The class of quantities which are n-dimensional vectors (first order tensor-quantities). Each vector has an associated spatial dimension and an associated physical dimension. Each vector-quantity can be decomposed into scalar components for a given orthonormal basis of the proper dimension.
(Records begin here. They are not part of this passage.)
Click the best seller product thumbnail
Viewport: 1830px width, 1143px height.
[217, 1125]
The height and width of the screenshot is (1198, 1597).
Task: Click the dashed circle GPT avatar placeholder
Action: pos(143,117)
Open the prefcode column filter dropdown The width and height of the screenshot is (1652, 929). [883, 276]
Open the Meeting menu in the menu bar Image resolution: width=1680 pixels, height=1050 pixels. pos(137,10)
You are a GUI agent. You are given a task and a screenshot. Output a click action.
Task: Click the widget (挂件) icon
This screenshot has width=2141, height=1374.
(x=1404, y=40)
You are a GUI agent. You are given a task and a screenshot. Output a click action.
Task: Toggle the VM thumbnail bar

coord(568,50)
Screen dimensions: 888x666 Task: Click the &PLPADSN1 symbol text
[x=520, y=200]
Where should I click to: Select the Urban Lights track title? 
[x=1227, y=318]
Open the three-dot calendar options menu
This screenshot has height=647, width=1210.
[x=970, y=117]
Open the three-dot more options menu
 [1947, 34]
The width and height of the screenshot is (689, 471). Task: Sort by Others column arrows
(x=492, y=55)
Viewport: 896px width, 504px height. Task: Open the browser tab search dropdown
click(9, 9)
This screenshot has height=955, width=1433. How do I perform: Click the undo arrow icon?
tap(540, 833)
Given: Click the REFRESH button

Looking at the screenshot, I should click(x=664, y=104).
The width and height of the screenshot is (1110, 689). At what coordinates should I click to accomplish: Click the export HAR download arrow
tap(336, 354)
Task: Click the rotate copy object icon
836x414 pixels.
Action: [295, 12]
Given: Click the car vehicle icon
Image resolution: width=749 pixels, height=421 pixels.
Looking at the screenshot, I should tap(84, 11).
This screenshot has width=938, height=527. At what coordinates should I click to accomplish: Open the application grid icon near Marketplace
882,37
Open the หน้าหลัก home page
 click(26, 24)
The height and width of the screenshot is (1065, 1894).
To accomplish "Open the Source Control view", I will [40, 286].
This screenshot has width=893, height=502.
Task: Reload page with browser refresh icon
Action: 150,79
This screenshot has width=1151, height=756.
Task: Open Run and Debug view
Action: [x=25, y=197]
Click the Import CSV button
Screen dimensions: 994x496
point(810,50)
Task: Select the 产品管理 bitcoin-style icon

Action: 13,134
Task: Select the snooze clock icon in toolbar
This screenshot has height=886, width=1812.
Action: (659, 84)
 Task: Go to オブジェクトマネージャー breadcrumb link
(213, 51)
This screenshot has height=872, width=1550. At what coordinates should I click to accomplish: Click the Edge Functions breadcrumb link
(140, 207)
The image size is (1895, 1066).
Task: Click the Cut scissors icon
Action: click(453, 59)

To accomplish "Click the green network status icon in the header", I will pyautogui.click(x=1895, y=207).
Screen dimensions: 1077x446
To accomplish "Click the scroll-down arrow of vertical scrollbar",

The physical-dimension of a scalar component of the vector-quantity is equivalent to the physical-dimension of the vector-quantity.
(<=> (Vector-Quantity ?V)
(And (Constant-Quantity ?V)
(Tensor-Quantity ?V)
(= (Tensor-Order ?V) 1)
(Forall (?B ?I)
(=> (And (Orthonormal-Basis ?B)
(= (Basis.Dimension ?B)
(Spatial.Dimension ?V))
(Positive-Integer ?I)
(=< ?I (Spatial.Dimension ?V)))
(And (Defined (Vector-Component ?V ?I ?B))
(= (Quantity.Dimension (Vector-Component ?V
?I
?B))
(Quantity.Dimension ?V)))))
(Forall (?U)
(=> (And (Unit-Of-Measure ?U)
(= (Quantity.Dimension ?U)
(Quantity.Dimension ?V)))
(Numeric-Tensor (Magnitude ?V ?U))))))